Storia e crescita dell’IFF
Il Festival ha origine 17 anni fa nella zona del Basso Sebino, in provincia di Bergamo. Con il passare degli anni, ha guadagnato una posizione di rilievo tra i festival cinematografici italiani. Le precedenti edizioni hanno visto una crescita costante nella qualità e nella varietà delle produzioni filmiche presentate, con oltre 350 film provenienti da ogni angolo del mondo. La straordinaria partecipazione di registi e attori ha arricchito l’esperienza per il pubblico, offrendo prospettive uniche e coinvolgenti.
Incontri, workshop e oltre: dove si svolgerà l’evento
Il Polo culturale Daste Bergamo sarà il cuore pulsante del festival, ospitando proiezioni, incontri e workshop. Il pubblico potrà immergersi nelle visioni proposte nella sala cinematografica Lo Schermo Bianco, mentre gli Spazi Eventi e Espositivo saranno il teatro di eventi collaterali. La manifestazione è organizzata da Cooperativa Ruah in collaborazione con Lab 80 film.
Un pubblico appassionato e partecipativo
Una delle caratteristiche distintive dell’IFF è la sua straordinaria accoglienza da parte del pubblico.
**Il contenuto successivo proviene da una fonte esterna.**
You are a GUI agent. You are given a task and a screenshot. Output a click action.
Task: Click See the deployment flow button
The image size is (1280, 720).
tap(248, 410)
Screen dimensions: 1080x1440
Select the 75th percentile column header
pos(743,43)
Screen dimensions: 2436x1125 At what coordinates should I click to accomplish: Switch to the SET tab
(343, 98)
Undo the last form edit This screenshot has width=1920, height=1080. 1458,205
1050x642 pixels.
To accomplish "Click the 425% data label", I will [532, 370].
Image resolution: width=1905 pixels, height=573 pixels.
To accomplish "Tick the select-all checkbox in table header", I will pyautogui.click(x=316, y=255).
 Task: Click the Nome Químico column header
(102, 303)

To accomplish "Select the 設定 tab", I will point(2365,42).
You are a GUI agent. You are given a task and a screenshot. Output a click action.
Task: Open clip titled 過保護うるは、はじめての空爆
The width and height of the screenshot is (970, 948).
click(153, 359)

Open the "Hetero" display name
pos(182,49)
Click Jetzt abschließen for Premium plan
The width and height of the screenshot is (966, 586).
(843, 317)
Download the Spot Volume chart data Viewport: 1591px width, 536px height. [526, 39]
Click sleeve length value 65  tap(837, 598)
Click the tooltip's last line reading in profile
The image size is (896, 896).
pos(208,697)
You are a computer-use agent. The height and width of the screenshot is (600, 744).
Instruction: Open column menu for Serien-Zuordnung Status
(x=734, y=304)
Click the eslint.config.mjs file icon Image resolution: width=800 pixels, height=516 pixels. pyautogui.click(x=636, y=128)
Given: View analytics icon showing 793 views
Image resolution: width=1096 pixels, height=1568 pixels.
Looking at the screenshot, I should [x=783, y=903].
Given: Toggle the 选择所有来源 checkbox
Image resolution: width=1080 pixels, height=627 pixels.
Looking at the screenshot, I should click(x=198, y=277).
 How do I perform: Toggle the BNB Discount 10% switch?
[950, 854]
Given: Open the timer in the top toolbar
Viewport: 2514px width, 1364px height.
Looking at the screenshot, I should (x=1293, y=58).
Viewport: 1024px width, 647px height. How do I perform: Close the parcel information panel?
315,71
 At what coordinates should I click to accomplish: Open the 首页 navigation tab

L’edizione 2023 ha registrato oltre 1.500 partecipazioni tra proiezioni, eventi collaterali e visioni in streaming. La rete di collaborazione del festival continua a espandersi, con un numero crescente di enti e associazioni che supportano l’evento.
Parole dal Direttore artistico, Amir RA
Amir RA, il Direttore artistico di IFF, ha espresso l’entusiasmo per la prossima edizione, ricordando il grande successo del passato e le novità in serbo per il 2024. Sottolinea l’importanza del dialogo, dell’autenticità e della proiezione verso il futuro che caratterizza l’IFF.
Partecipazione, premi e dettagli
Il festival è aperto a opere completate dopo il 1 gennaio 2021. Vi è una piccola tassa di iscrizione, ma in cambio i partecipanti possono aspirare a premi come “Miglior Documentario” e “Miglior Cortometraggio”, oltre ad altri premi e menzioni speciali. Importante notare: la durata massima ammessa per cortometraggi e documentari è rispettivamente di 30 e 60 minuti.
Con queste premesse, il 2024 si preannuncia come un anno straordinario per l’IFF e tutti gli amanti del cinema.